Mayor Scott Smith: “If we look for more opportunities to let the cities and local communities decide how best to allocate resources, and challenge them to leverage those resources, you’ll find… cooperation will increase and trust will go up. Trust goes up when there’s success.  When people can touch and feel and experience success from government, they soon trust government. Let’s redefine and expand upon that partnership which empowers communities because it’s worked. It’s proven that it works.”

Mayor Michael Nutter: “We need a new partnership between and among cities, metro areas, the federal government, and other political leaders.  Two days a year we can be as political as we want, but the other 363, it really should be about getting stuff done, making things happen.”

On how America can move forward after a divisive election

Mayor Michael Nutter: “Could we, as electeds, remember why we came into this business in the first place and what are we trying to get done?  We’re trying to improve the lives of people: I think that’s what most electeds want to do. A lot of the partisanship, the debates back and forth, the great oratories at 2 a.m. in the morning — I mean, that’s not doing anything.  No kid is going to read as a result of that.  No road is going to get paved.  No bridge is going to get built.  So I think we’ve got to get back to business.”

Mayor Scott Smith: “I didn’t vote for Barack Obama, but he was my president and I wanted him – I needed him to succeed.  Donald Trump is everyone’s president.  We need him to succeed. Yes, a lot of the burden is on him because, in many ways, he’s poisoned the well, and he has a lot of work to be done to try and undo that. But it can be done. America has had a lot of crazy characters in office. We’ve had more than a few scoundrels as president and somehow we have not only survived, we’ve thrived. So I’m pretty confident we’ll make it through this time, too.”
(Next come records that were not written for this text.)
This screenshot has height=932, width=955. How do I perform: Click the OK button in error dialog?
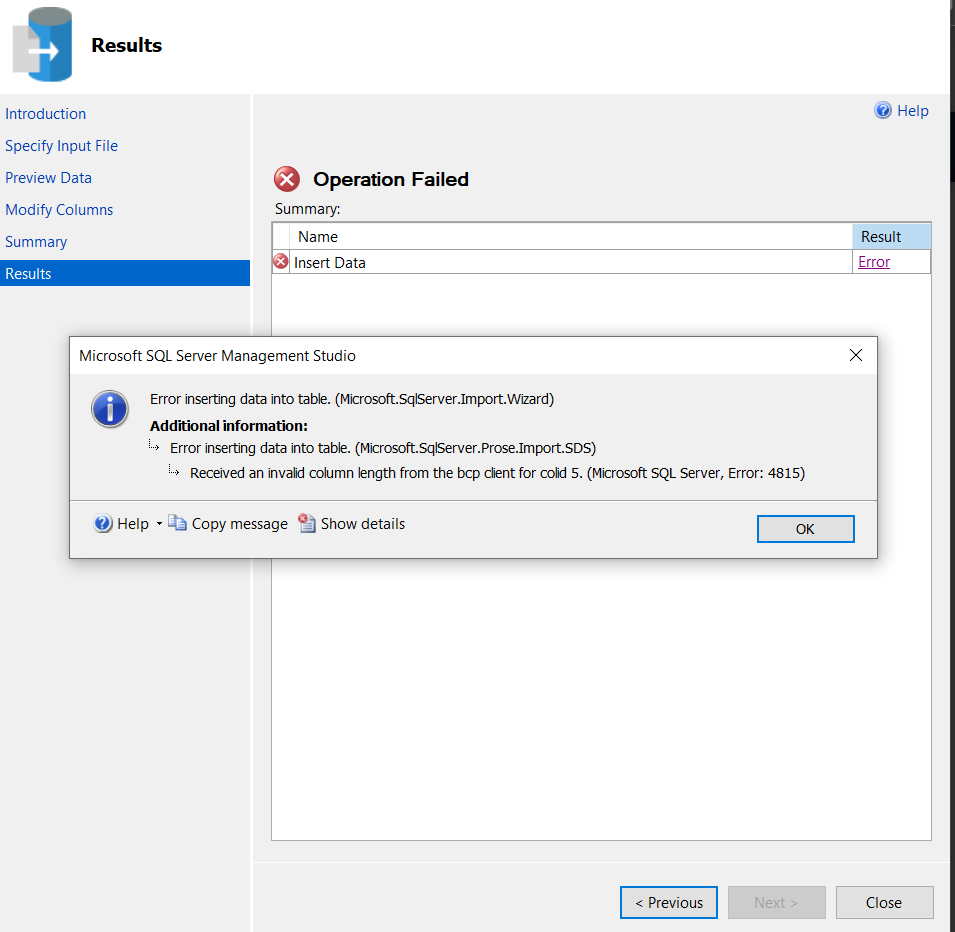[x=805, y=528]
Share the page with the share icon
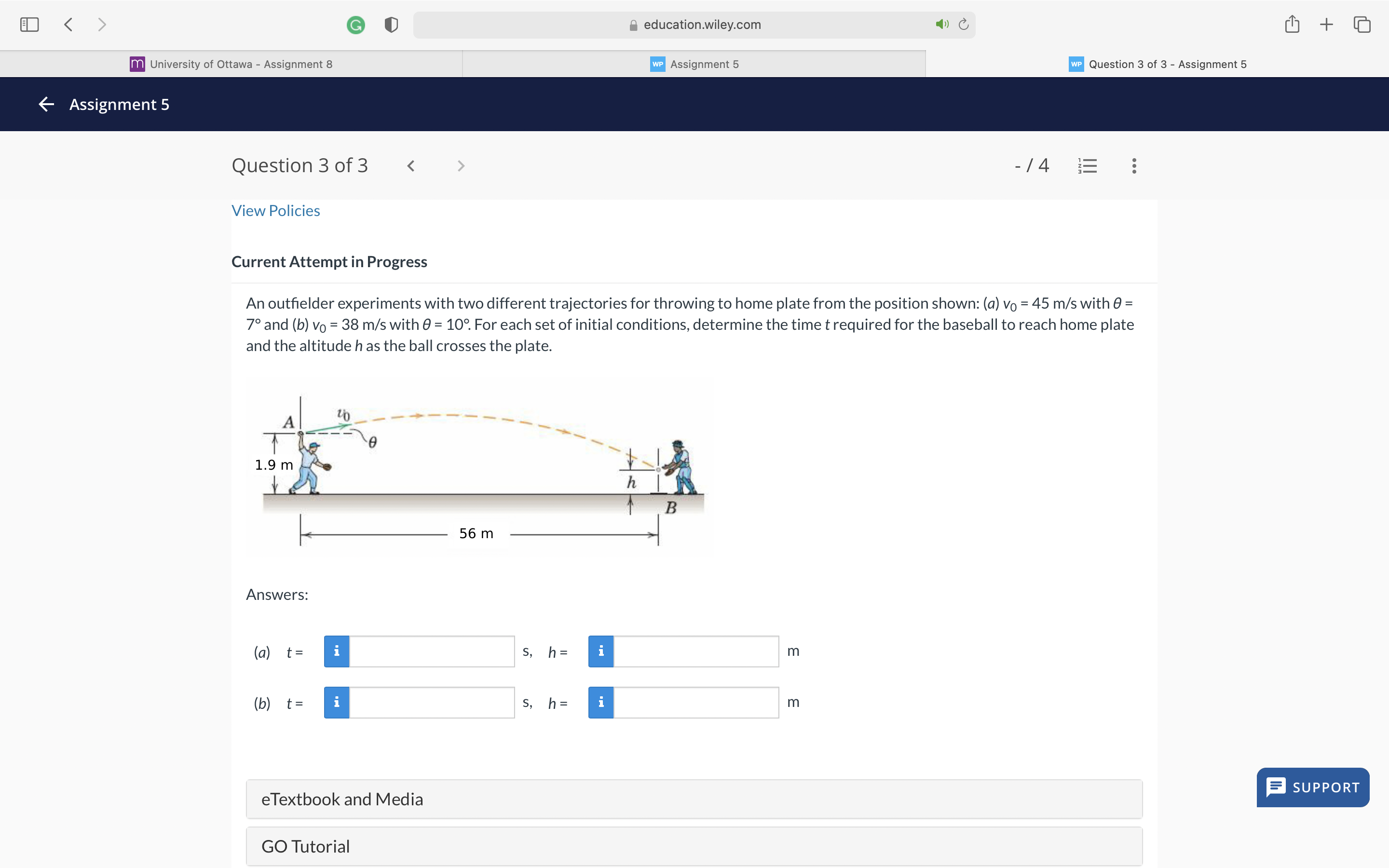This screenshot has width=1389, height=868. [x=1292, y=24]
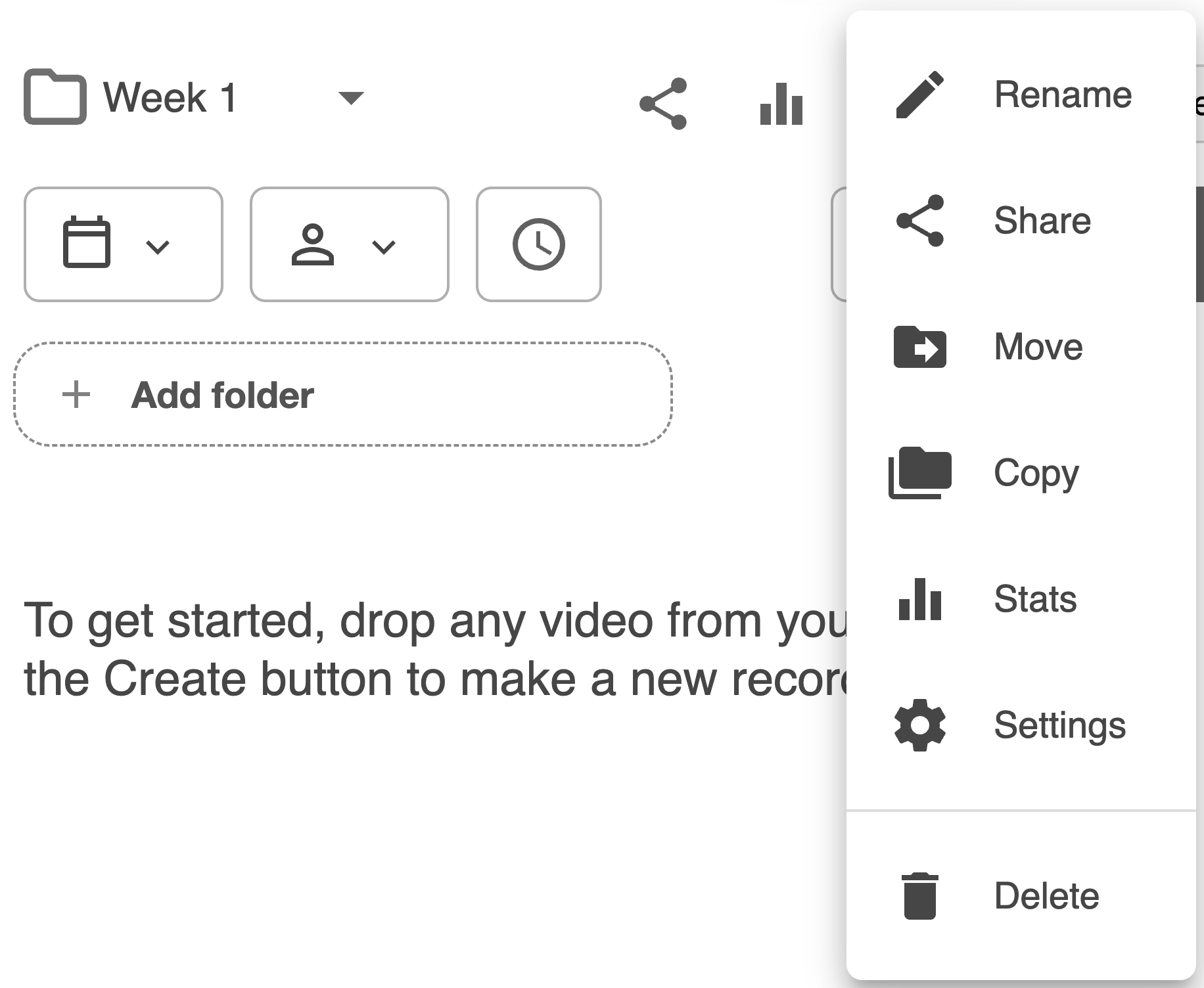1204x988 pixels.
Task: Select Rename from the context menu
Action: tap(1062, 95)
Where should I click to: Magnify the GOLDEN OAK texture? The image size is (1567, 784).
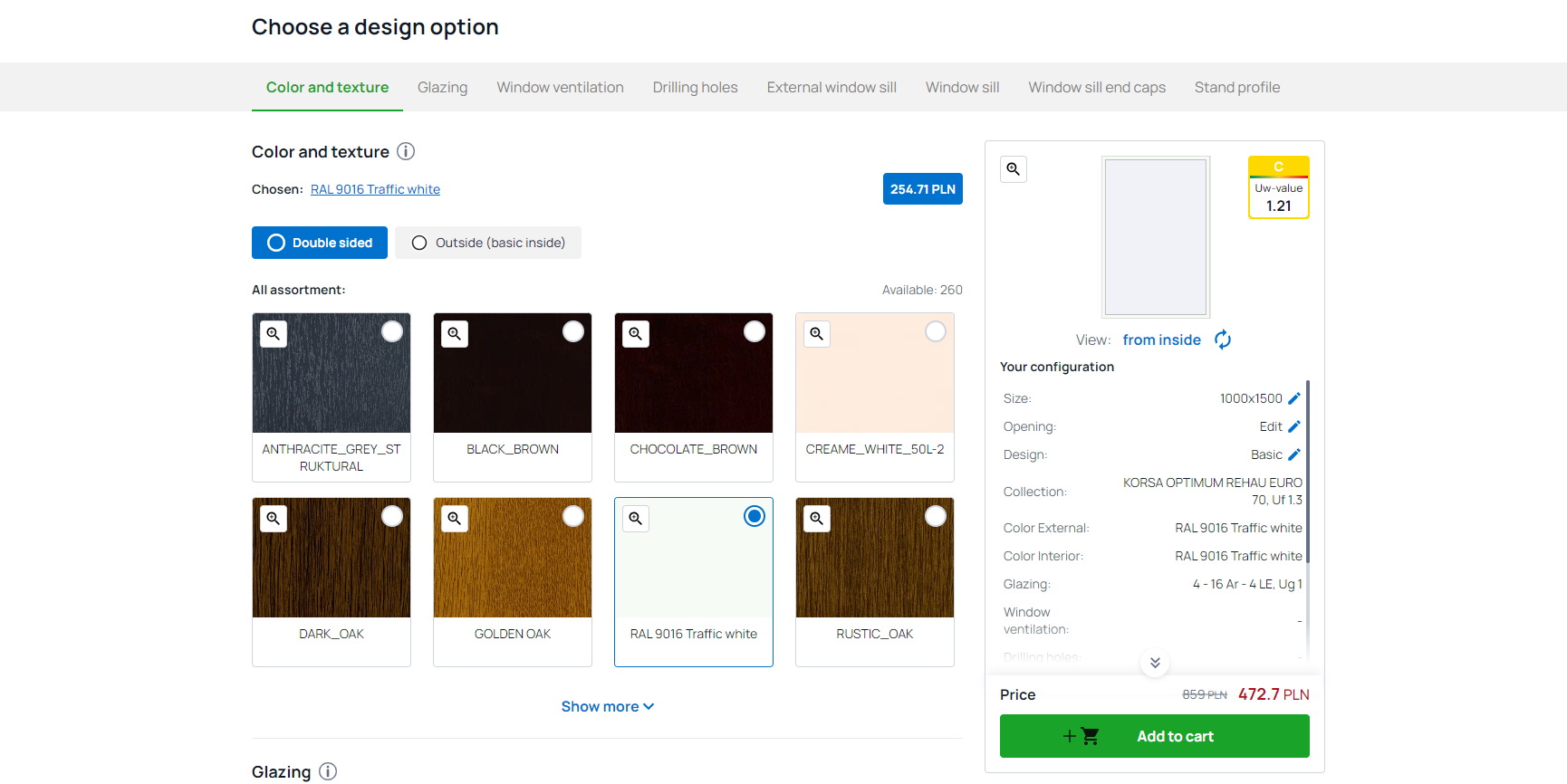(455, 519)

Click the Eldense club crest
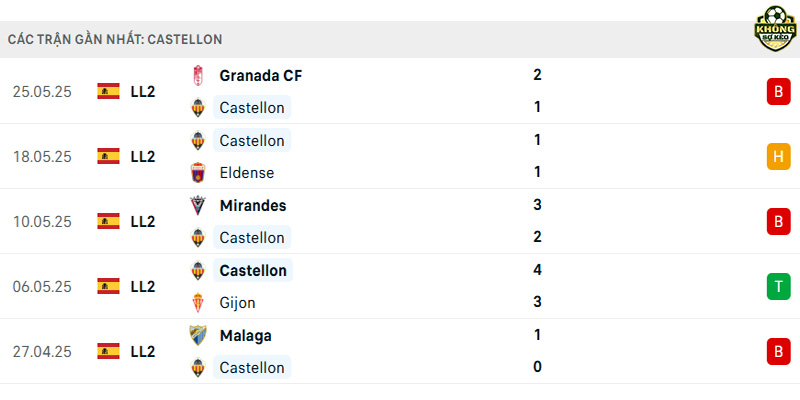[x=197, y=172]
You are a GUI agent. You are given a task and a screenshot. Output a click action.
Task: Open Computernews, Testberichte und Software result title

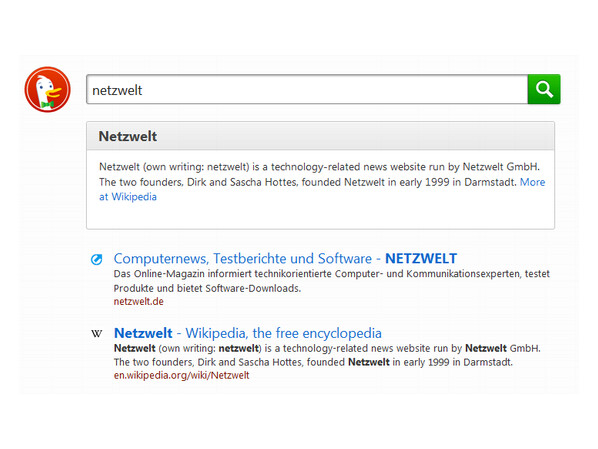(x=285, y=258)
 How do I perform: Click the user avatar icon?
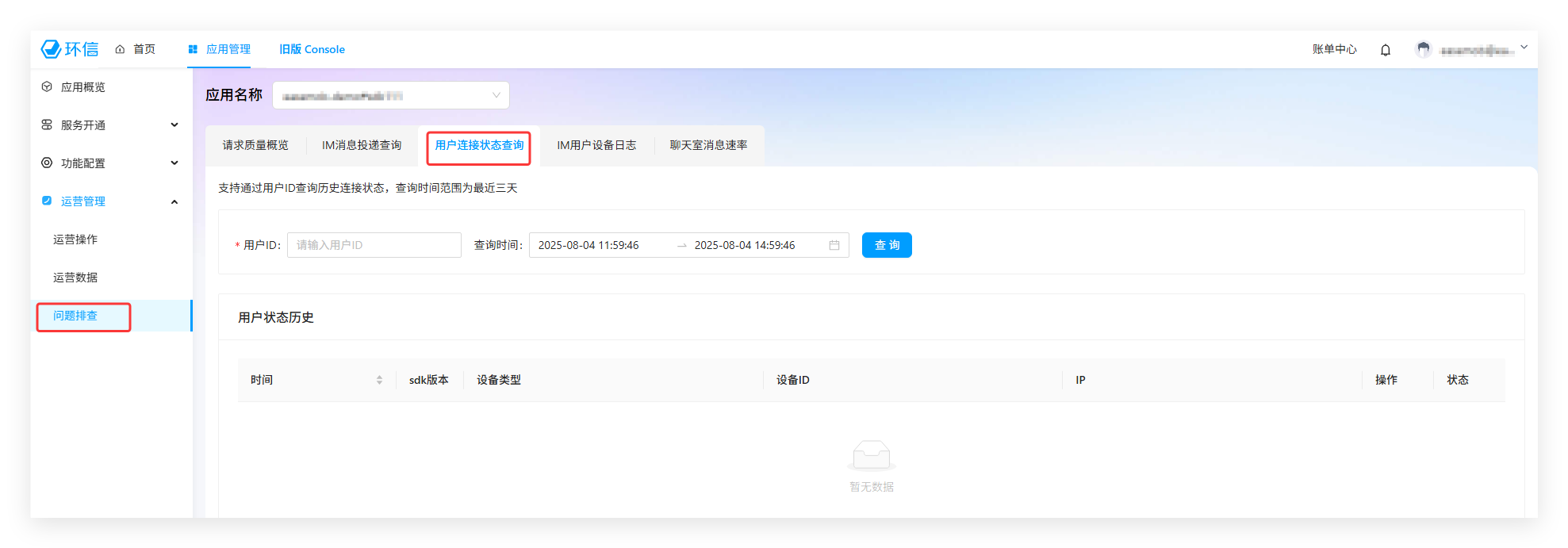1423,50
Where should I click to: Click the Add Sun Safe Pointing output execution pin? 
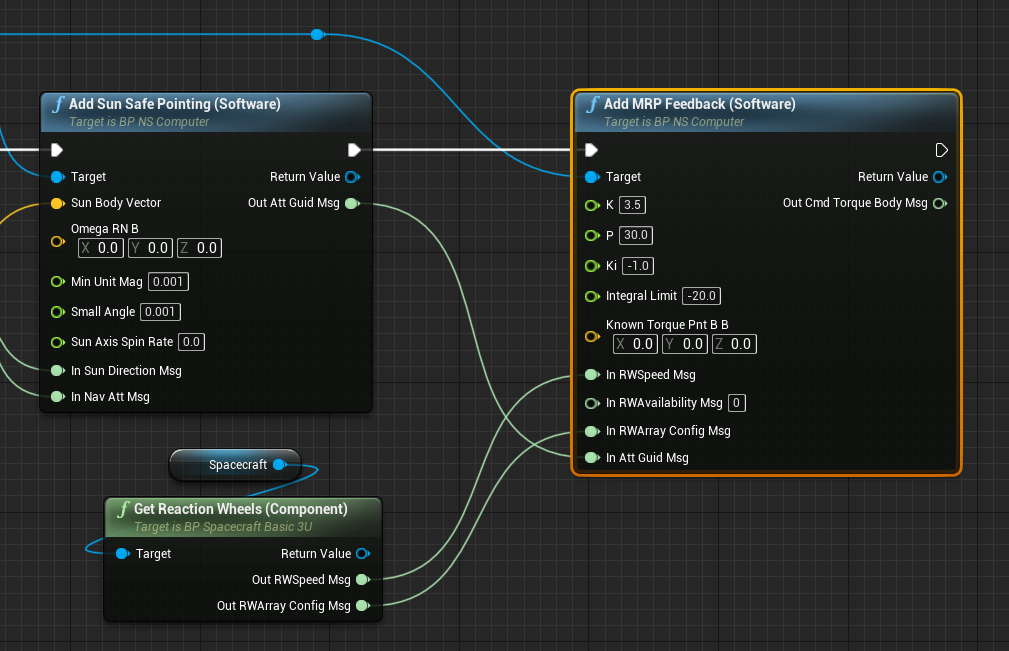[354, 150]
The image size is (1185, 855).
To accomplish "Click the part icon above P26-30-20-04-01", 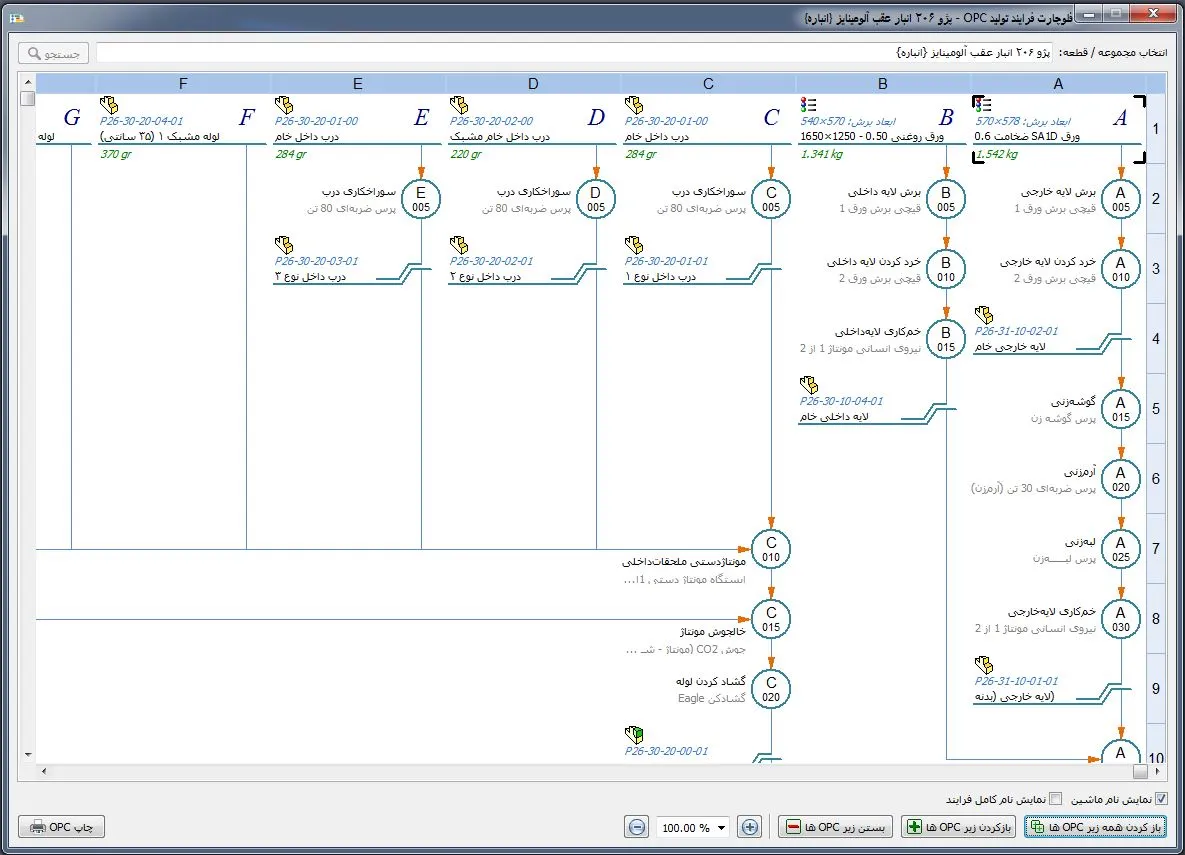I will tap(109, 105).
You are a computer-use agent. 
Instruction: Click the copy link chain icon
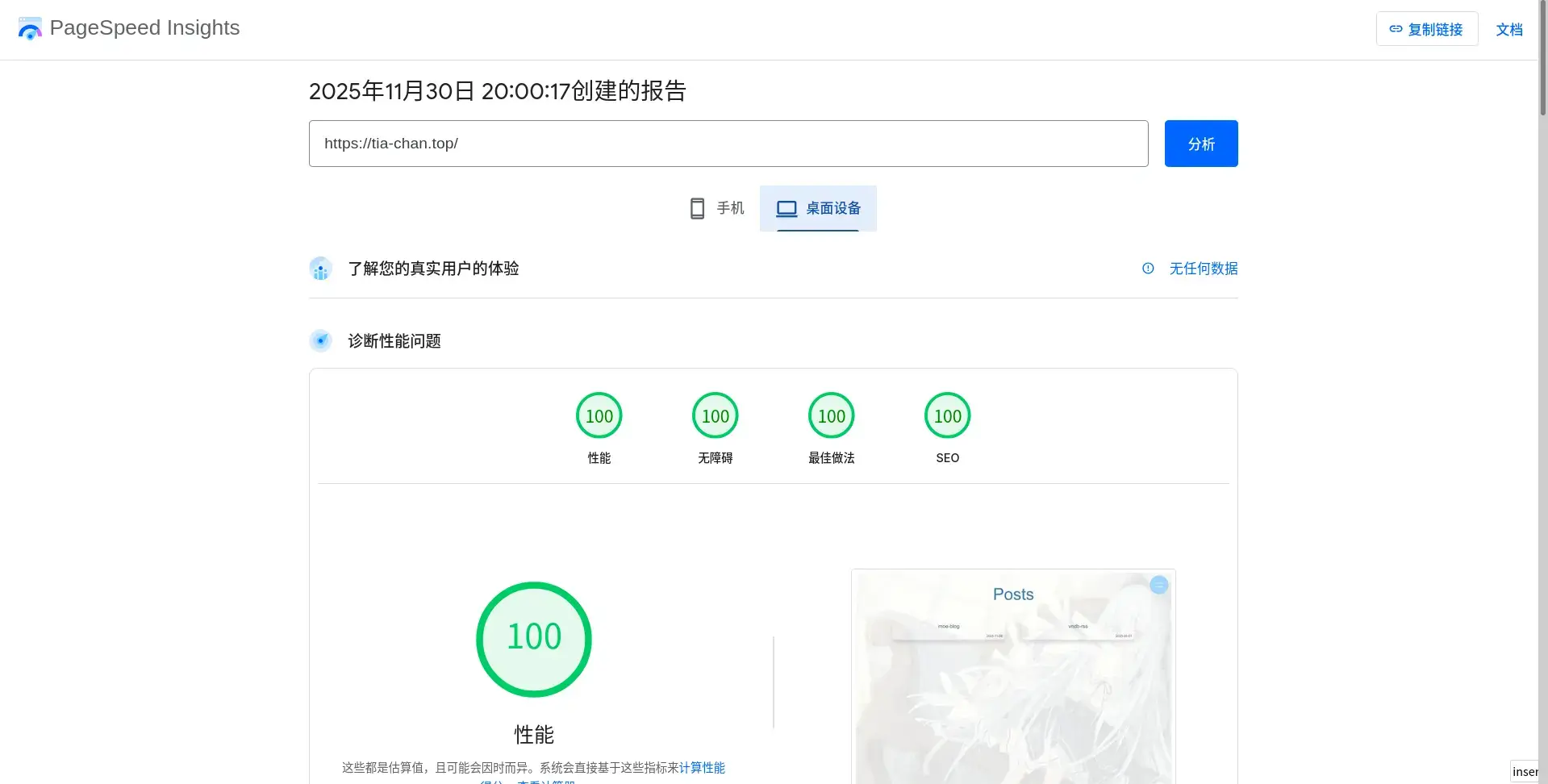coord(1396,29)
These mayors hailed from two counties that strongly supported opposing candidates for president. But their post-election reflections demonstrate how ugly campaign politics and rhetoric can – and must – give way to commonsense policies and partnerships in governing. Rather than threaten cities over immigration policy, the next administration must recognize that its ambitious domestic agenda requires an effective partnership with local leaders who share their desire to deliver better opportunities for Americans.

The Hon. Michael Nutter is the former Mayor of Philadelphia and is a Professor of Professional Practice for Urban and Public Affairs at Columbia University. The Hon. Scott Smith is the former Mayor of Mesa, Arizona and former President of the U.S. Conference of Mayors. Both are also Nonresident Senior Fellows at the Brookings Institution Metropolitan Policy Program.